Stick it in your mods folder along with its AppleCore dependency. Keep reading; the next bit is crucial.
ProgWML6, Squeek502, and Parker8283 have updated the mod for Minecraft 1.7.10, but you’ll need to weed out some quirks of the beta build. Navigate to .minecraft/config and open “HungerOverhaul.cfg” in Notepad (you may need to launch the game once beforehand). Scroll down to “getting seeds”. Set “modifyHoeUse” and “removeTallGrassSeeds” to false.
The first change stops Minecraft crashing when hoes hoe too far from water. The second enables grass to drop seeds as it should, provided that you smash the supporting block and not the grass itself. It’s a bizarre bug, but the survival functions Hunger Overhaul serves are too juicy to pass up.
It’s not enough that the ground beneath your feet should want blood, survival needs savage beasties. Minecraft’s default mob roster are practising pacifists.

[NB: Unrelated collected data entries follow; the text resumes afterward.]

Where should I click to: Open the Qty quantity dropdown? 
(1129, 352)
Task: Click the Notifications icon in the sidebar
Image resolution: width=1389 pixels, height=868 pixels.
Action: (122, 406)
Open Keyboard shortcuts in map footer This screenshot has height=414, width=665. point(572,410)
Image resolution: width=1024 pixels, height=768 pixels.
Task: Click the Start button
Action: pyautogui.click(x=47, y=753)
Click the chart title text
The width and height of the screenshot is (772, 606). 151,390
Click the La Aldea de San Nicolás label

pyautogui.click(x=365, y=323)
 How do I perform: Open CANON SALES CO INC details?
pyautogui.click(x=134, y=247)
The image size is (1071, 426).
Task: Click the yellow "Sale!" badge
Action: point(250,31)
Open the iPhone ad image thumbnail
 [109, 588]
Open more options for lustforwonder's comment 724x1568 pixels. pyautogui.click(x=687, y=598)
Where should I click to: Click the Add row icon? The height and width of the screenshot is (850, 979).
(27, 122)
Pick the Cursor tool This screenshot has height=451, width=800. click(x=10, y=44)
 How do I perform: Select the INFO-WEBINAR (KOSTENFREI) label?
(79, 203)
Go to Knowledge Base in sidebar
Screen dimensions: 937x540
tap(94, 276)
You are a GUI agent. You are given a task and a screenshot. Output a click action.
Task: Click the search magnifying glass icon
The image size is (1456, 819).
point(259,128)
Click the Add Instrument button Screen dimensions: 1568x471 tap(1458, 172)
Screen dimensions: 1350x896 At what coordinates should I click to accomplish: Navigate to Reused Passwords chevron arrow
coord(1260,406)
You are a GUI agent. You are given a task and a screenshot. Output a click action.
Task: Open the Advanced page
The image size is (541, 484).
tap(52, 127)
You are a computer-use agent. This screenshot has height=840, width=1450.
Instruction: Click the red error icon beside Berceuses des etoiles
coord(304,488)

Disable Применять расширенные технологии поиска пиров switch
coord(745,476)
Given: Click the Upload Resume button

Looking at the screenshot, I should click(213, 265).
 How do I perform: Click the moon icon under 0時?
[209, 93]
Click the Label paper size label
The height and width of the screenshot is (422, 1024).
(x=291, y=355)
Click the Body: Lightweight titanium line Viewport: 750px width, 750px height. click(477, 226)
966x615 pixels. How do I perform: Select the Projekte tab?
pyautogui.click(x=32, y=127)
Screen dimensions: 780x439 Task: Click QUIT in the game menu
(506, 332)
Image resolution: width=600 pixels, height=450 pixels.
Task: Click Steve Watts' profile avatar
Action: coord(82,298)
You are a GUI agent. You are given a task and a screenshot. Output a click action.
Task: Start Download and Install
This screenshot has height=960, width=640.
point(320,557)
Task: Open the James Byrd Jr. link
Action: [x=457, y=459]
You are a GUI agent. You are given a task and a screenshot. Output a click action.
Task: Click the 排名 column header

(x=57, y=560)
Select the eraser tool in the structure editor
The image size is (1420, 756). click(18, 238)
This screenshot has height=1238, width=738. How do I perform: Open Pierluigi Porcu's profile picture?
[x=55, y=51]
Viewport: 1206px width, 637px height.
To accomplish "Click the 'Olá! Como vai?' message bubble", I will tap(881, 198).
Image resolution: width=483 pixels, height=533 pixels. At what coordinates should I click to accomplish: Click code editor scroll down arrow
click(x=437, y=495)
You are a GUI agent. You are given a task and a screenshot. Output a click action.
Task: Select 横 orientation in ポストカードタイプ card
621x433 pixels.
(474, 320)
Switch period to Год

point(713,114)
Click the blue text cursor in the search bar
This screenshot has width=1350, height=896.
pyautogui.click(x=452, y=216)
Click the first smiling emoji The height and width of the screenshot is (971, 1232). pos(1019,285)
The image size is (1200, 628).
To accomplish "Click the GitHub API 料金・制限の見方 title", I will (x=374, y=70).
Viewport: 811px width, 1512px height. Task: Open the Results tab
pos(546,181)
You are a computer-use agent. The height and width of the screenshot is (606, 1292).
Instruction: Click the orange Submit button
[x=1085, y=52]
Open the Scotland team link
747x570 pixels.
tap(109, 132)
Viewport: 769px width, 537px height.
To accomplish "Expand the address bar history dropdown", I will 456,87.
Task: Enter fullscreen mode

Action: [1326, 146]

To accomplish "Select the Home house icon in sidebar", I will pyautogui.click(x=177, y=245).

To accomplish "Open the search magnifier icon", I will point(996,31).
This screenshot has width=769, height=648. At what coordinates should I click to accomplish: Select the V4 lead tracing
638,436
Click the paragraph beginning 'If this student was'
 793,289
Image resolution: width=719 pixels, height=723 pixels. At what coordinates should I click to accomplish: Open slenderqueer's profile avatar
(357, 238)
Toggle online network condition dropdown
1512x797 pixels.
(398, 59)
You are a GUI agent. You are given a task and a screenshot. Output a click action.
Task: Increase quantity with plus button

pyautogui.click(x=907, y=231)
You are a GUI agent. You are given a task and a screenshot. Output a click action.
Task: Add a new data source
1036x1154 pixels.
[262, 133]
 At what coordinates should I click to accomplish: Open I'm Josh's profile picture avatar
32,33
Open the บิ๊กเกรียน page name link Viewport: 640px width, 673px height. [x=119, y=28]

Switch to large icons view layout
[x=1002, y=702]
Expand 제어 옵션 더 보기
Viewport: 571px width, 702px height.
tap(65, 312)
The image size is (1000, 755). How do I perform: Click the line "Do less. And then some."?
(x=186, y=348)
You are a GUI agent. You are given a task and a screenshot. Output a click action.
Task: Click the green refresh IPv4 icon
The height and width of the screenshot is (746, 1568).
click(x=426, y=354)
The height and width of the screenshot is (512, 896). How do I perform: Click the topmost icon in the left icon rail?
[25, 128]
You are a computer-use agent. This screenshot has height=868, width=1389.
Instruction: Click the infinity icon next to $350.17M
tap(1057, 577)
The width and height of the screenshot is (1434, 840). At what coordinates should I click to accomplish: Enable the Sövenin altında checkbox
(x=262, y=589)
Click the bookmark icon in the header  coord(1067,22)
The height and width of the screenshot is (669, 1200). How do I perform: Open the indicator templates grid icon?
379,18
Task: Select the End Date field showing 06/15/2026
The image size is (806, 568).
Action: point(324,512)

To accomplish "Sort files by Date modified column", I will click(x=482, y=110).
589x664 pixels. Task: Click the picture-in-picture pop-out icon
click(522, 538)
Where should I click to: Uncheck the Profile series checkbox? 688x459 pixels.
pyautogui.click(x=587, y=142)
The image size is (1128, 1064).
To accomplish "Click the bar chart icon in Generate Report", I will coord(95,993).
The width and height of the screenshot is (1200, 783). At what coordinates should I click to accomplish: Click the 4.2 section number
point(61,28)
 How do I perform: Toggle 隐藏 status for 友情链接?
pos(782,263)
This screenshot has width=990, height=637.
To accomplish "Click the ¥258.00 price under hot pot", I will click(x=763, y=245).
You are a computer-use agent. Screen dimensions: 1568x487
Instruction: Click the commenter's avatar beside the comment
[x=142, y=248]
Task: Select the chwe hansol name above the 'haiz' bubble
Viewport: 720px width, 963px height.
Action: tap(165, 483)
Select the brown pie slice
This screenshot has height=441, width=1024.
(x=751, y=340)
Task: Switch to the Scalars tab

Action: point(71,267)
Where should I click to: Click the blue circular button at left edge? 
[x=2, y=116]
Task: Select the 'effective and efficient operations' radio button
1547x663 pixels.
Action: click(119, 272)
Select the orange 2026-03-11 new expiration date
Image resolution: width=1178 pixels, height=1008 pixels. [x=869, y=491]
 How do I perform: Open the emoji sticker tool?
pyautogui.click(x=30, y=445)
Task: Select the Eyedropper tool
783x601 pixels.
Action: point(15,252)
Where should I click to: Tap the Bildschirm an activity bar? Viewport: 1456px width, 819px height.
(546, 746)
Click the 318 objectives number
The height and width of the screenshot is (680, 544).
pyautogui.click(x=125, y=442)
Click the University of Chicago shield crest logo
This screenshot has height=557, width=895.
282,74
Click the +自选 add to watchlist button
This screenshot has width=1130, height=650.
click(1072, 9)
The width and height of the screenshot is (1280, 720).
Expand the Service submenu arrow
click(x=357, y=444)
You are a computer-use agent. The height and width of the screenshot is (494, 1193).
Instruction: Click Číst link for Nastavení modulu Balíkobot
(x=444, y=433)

Never fear! Well, actually, fear – AtomicStryker’s Infernal Mobs slaps enchantments on a smattering of monsters each night, placing you at the mercy of natural selection’s random number generator. Zombies don’t kill people, 1UP Sticky Sprint Ghastly Bulwark zombies do.
Bung it in with the rest.
Corosus’ mod exists to remind you that nature is an uncaring sod. Sure, it has cool breeze effects with falling leaves and splashing water, and sure there are neat weather patterns based on the arrangement of biomes, but every so often it drops a tornado on your head. And they threaten more than your mortal soul – Stormfront’s tornados devour the landscape, hoovering up your buildings and livestock and vomiting them out elsewhere. You can’t out-learn a tornado; it must be survived. Or not. Change your pants, then extract both folders to your mods directory.
Before I let you rest in peace, there’s one last touch to be added. Launch the game, and spawn a new world. On hardcore, naturally. Hit Esc, and open the game to LAN, switching “Allow Cheats” on. Don’t get excited.
Type “/gamerule naturalRegeneration 0” and press Enter with trepidation. Ta dah! A full stomach is no longer substitute for medical attention. Exit the world to close the LAN server and draft your last words.
Congratulations, you are now a masochist.